RDKit Substructure Counter node

I've used RDKit Substructure Counter node and Create BitVector node [setting bit if count>=1] to generate a "fingerprint" from a set of query molecules. The query molecules are input as smarts strings, and the target is a smiles string.

This seems to work, however, I'm getting very different results to using a python script to call  RDKit HasSubstructMatch directly using the same input. Fragment of python code is:

    for q in queries:
        mq = MolFromSmarts(q)

Does anybody know why these might differ since presumably, the Knime node is just calling essentially the same RDKit functions under the hood?

BTW, using the Indigo Substructure Match Counter seem to agree with RDKit Substructure Counter, so I suspect thet the Python code isn't working as expected?!



Are you running the python script externally to KNIME? Could yout try running it in a python snippet node to see if it is an RDKit version issue? 

Have you looked at some of the matches to see if they are correct?
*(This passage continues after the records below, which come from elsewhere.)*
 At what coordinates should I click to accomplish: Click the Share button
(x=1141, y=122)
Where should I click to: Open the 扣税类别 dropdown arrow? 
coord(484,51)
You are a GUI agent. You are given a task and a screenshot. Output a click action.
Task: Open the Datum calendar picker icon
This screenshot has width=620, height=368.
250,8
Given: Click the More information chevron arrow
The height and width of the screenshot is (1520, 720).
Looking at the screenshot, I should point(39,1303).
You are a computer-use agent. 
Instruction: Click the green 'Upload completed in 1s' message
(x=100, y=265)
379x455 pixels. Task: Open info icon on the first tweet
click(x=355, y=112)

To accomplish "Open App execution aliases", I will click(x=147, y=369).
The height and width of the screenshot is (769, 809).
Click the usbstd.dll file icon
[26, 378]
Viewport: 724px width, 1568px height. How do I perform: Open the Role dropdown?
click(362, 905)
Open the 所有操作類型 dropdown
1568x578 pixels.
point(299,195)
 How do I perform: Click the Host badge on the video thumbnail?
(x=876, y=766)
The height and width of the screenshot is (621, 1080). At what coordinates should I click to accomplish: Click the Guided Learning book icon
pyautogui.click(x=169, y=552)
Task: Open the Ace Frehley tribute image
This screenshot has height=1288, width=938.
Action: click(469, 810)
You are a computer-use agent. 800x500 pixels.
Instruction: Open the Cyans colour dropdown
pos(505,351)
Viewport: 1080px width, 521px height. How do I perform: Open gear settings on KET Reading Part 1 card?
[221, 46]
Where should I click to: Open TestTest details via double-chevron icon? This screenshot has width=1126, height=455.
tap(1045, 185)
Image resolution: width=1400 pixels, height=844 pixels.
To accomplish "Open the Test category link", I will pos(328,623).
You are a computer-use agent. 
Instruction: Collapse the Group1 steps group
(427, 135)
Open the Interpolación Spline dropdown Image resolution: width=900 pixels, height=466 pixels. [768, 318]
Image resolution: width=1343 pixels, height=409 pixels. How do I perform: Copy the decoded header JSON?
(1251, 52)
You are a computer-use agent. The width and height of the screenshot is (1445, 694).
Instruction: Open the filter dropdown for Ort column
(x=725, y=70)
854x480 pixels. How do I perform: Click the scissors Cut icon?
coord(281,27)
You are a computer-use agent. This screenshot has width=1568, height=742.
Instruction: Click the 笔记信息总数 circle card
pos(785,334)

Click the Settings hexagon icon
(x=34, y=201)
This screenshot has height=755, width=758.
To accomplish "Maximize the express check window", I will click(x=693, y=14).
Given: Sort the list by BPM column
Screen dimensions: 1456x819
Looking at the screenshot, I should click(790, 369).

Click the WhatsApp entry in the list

For example can you match the SMARTS by eye for one of the queries and agree with the generated fingerprint?

I've run the Python code within a Knime Python Script (2:1) node. Knime points to the same Python version as I use when I run stand-alone Python; this might not be the same as the RDKit version used by Knime RDKit nodes however.

The query molecules are generated elswhere, one mismatch is:

mol = 'C[C@@H](NC(=O)[C@H](CCCCN)N1Cc2[nH]c3ccccc3c2C[C@@H](NC(=O)Cc4ccccc4)C1=O)c5ccccc5'

query = 'C:C:C'

The query was generated by the Indigo MCS Scaffold Finder, and seems a bit odd to me 'aliphatic carbon joind by aromatic bonds'?



I have discovered where the workflow was going wrong, the input file for the queries had a "molecule type cast" node, with the option somehow reset to "smiles", when it should have been "smarts". Once I changed this, the two method agree with each other.

Led astray by daft errors :-(